Interesting. Wonderful.
I'm not sure what a world wide flood that covers the tops of the highest mountains looks like. I don't know what geological processes occurred during the flood or afterwards either, but it sounds like they were intense with "mountains rising and valleys falling".
"Ever think that the flood story is a lesson that was not to be taken as a literal event?"
No because Jesus refers to them as real. If there was a misconception, I think He would have corrected it or at the very least not perpetuated it.
The following article provides scripture references for Jesus's comments regarding the flood. In addition, it lists several evidences for the flood and refutes the claim that it was only a local flood.
Was the flood global?
The apostle Peter in 2 Peter 3 even warned that people would assume that "all things continue as they were from the beginning of the creation" and thereby forget creation and the flood.
But again, what you think is irrelevant and likely incorrect. Who are we to guess or second-guess the infinitely complex reasoning of God. Just because it seems reasonable to you does not make it reasonable to God.
Any geologist can quickly recognize that this rock is not from wood and is not related in any way to an 'ark'.
I'm sure there are perfectly logical reasons for finding a 400-foot long boat 15,000 feet above sea level. (/sarcasm, I think)
I posted some articles in this thread on rapid petrification of wood. But I don't claim that the conditions on the mountain mimic the conditions necessary for rapid petrification.
If they really did find petrified wood up there, then there are only three possibiliities. Either the wood petrified in place up there by some process. Petrified wood was carried up there. Or the wood was petrified prior to that rock being elevated to mountain status.

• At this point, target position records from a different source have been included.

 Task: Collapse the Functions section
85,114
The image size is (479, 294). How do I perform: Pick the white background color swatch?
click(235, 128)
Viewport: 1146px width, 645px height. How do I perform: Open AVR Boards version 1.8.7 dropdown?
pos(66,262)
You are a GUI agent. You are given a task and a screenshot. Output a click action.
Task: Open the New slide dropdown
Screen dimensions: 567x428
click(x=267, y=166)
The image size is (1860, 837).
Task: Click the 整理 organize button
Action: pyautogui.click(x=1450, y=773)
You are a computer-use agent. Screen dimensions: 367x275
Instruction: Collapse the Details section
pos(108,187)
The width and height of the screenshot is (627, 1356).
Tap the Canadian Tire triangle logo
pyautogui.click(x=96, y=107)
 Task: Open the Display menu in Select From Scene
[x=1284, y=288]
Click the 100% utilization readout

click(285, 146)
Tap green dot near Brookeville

If a nail you're seeing is just a tiny bit below and to the left of dead center, I don't believe that's a nail, but I'm not sure what it is.
If you go the article linked in post 15, you find that they had a geologist with them who said the following...
Reg Lyle, oil and gas geologist said the object appears to be a basalt dike, however, it is absolutely uncanny that the object looks like hand hewn timbers, even the grain and color look just like petrified wood .I really need to keep an open mind about this.
But they are also reporting that tests run on the samples of the rock they brought back are showing it to be petrified wood.
*She is the sole evidence supporting the hopeful monster theory
A basalt dike, eh? Well, this would be the first basalt dike ever seen with stratification and layering!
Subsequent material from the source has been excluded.